- Exercise goal: Only one stretch of lines is wanted: the line with "Where should I" through the final line of the material. Restate it word for word, minus pictures.

- Information provided:
▬▬▬▬▬▬▬▬▬▬

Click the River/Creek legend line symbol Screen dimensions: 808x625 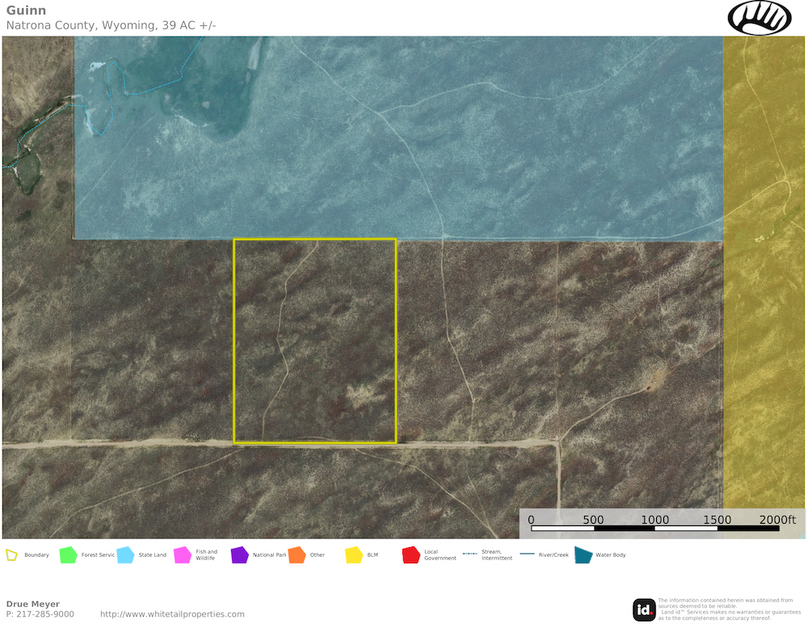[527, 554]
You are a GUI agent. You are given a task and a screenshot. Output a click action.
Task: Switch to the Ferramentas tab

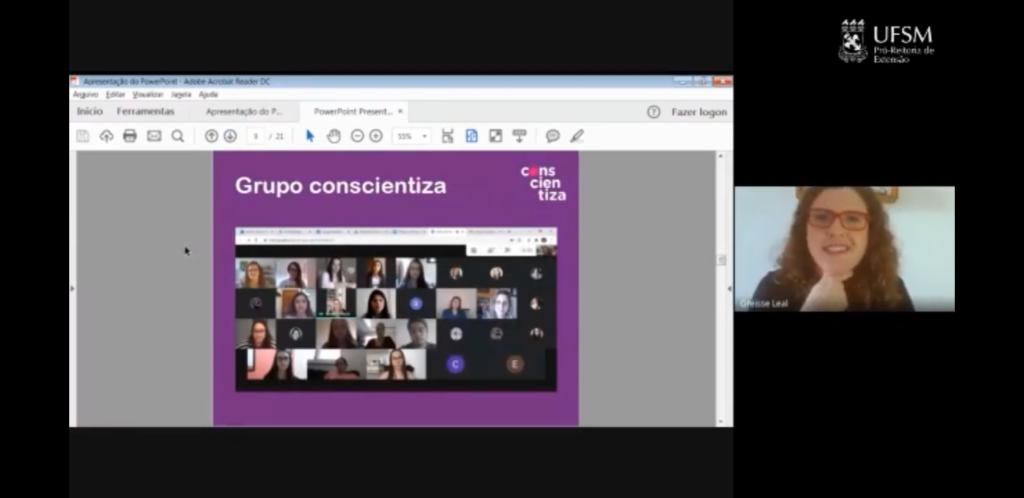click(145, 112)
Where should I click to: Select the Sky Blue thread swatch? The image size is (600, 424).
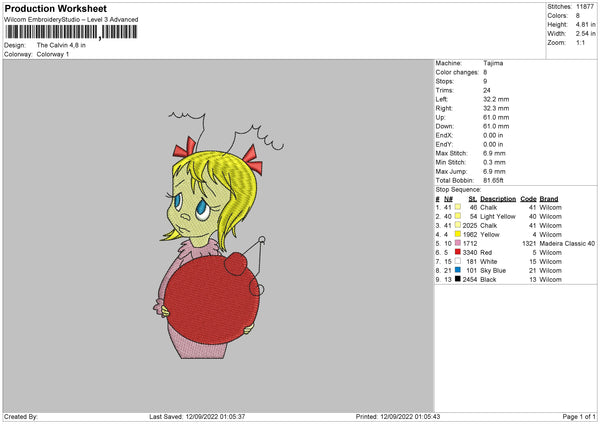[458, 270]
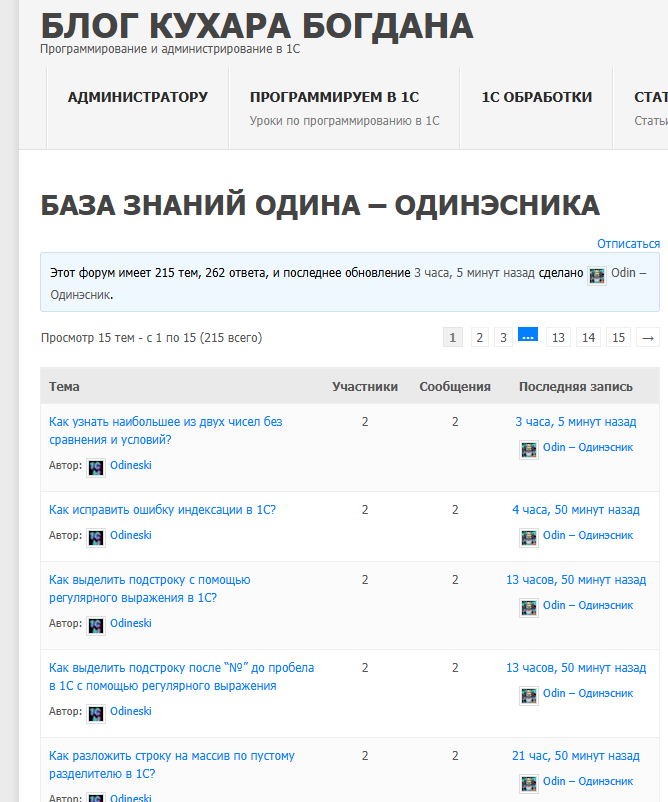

▬▬▬▬▬▬▬▬▬▬

- Output for this task:
Where should I click to: Select the Sky Blue thread swatch? The image size is (600, 424).
[458, 270]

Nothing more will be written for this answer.